#### DATA IN THIS EXERCISE:
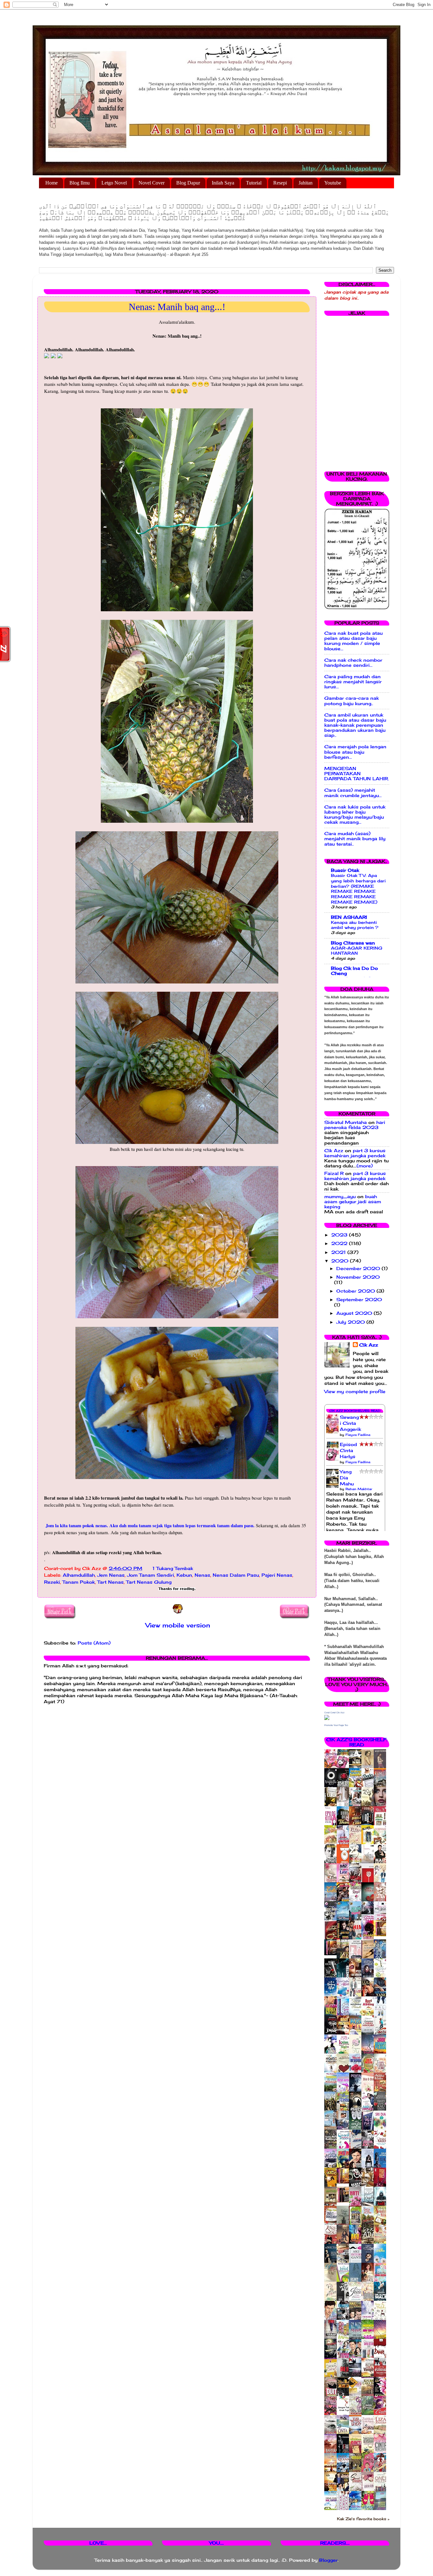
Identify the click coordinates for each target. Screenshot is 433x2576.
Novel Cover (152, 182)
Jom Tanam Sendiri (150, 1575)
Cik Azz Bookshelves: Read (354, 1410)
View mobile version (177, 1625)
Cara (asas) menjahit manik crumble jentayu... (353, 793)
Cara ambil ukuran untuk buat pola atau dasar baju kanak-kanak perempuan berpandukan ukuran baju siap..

---

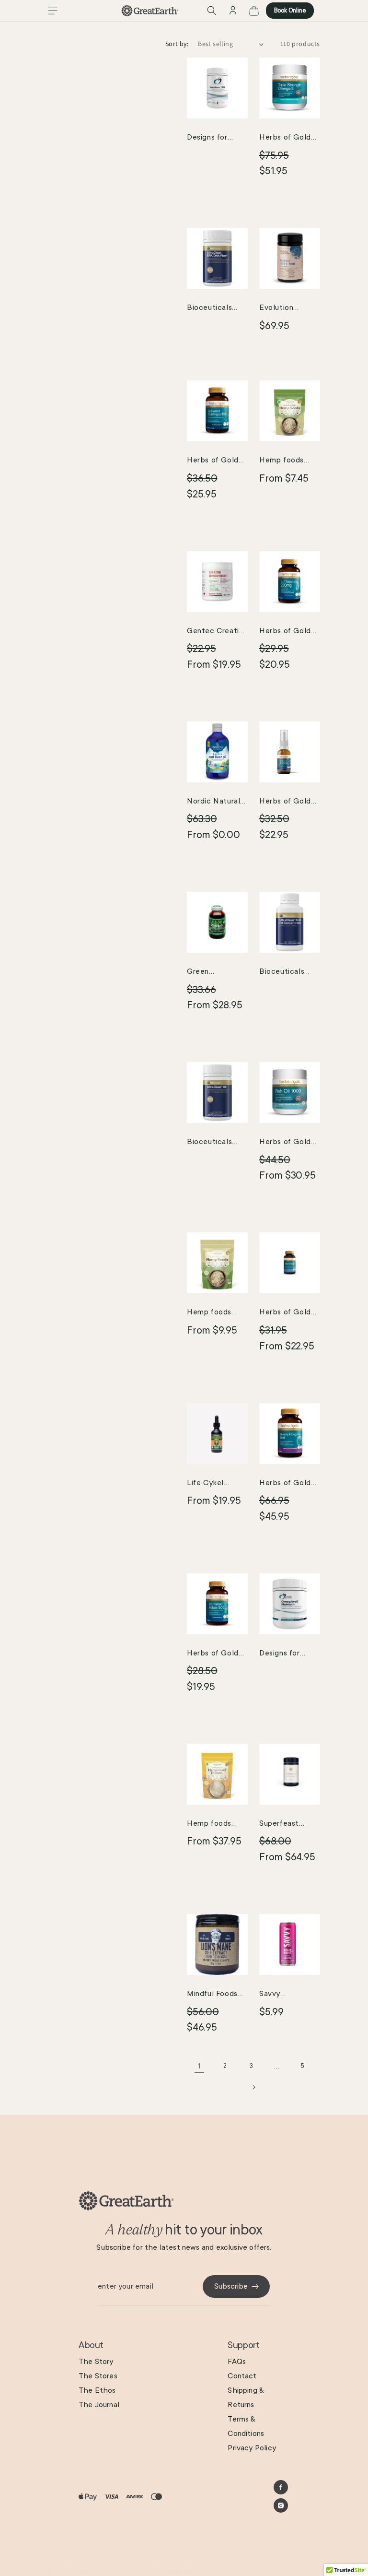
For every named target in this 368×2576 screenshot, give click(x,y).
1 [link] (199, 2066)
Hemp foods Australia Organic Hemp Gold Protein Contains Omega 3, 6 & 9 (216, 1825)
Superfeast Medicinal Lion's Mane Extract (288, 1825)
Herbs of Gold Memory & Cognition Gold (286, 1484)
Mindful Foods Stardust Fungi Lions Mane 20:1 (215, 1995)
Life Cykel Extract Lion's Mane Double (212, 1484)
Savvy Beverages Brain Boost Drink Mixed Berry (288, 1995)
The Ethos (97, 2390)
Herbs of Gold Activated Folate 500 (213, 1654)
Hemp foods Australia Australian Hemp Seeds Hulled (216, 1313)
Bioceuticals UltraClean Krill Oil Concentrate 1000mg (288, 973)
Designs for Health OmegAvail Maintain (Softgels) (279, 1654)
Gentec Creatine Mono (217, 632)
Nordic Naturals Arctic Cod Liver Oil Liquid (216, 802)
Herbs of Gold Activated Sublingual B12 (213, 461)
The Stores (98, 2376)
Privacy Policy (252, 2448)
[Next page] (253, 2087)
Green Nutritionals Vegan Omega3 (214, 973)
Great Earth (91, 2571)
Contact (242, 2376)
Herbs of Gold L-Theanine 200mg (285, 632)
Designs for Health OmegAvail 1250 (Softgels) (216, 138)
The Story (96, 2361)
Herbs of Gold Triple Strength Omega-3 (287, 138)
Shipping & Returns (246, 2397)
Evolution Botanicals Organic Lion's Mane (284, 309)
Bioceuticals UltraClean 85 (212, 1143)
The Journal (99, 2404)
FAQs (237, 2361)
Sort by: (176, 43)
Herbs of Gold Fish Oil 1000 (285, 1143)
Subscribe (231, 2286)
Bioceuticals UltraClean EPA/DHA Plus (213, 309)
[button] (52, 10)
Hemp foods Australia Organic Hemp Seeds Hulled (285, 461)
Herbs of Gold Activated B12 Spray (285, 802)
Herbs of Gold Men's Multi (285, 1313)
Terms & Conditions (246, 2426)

#### WORK TO COMPLETE:
Your answer should be the lines above from the one containing "Life Cykel Extract" through the one containing "Herbs of Gold Activated Sublingual", copied exactly and with both ends kept.

#### REPLY:
Life Cykel Extract Lion's Mane Double (212, 1484)
Savvy Beverages Brain Boost Drink Mixed Berry (288, 1995)
The Ethos (97, 2390)
Herbs of Gold Activated Folate 500 (213, 1654)
Hemp foods Australia Australian Hemp Seeds Hulled (216, 1313)
Bioceuticals UltraClean Krill Oil Concentrate 1000mg (288, 973)
Designs for Health OmegAvail Maintain (Softgels) (279, 1654)
Gentec Creatine Mono (217, 632)
Nordic Naturals Arctic Cod Liver Oil Liquid (216, 802)
Herbs of Gold Activated Sublingual B12 (213, 461)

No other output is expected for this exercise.